El encargado de liderar la convocatoria -con paro nacional incluido- fue el dirigente cervecero Saúl Ubaldini, al frente de la CGT Brasil que estaba enfrentada con la CGT Azopardo, que conducía Alberto Triaca. La movilización fue un abierto desafío a la represión militar y tenía como antecedente la primera convocatoria por "Paz, pan y trabajo": había sido el 7 de noviembre de 1981 en medio de un paro general y una misa en la Iglesia de San Cayetano, a la que asistieron alrededor de 10 mil personas.

Para intentar evitar que los manifestantes llegaran a la Plaza de Mayo, la dictadura cercó el histórico espacio verde, bloqueó el Puente Pueyrredón con carros de asalto y un fuerte cordón policial y reprimió ferozmente a las concentraciones que se efectuaron en los alrededores de Tribunales y en el Puerto.

 Durante la represión militar, se dio un hecho inédito que marcó el descontento generalizado contra la dictadura: empleados y funcionarios de distintas oficinas del centro porteño, comúnmente denominados "cuellos blancos", arrojaron todo tipo de proyectiles contra los uniformados desde balcones y ventanas.

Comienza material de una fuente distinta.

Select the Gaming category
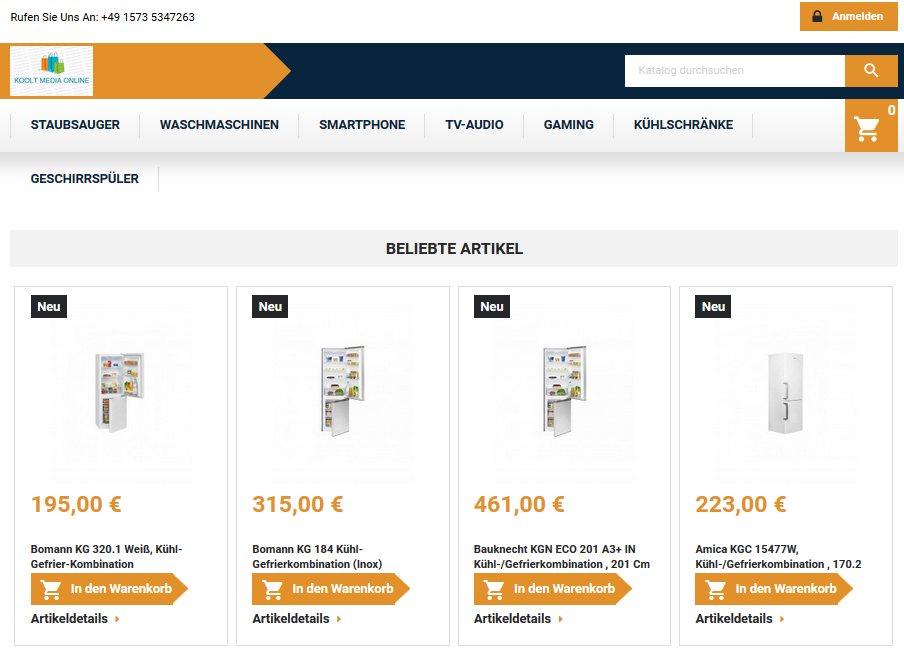904x653 pixels. [x=568, y=124]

La movilización sindical (y la represión militar) no se limitó a lo sucedido en las inmediaciones de la Plaza de Mayo, sino que también hubo marchas en ciudades como Mendoza, Rosario, Neuquén y Mar del Plata, entre otras.

Se calcula que durante ese día hubo unos tres mil detenidos y se produjo el asesinato del dirigente obrero mendocino Dalmiro Flores, además de centenares de heridos. Pocos días después de aquella movilización, la Plaza de Mayo volvió a ser epicentro de una marcha, pero con un clima totalmente distinto: se festejaba la recuperación de las Islas Malvinas.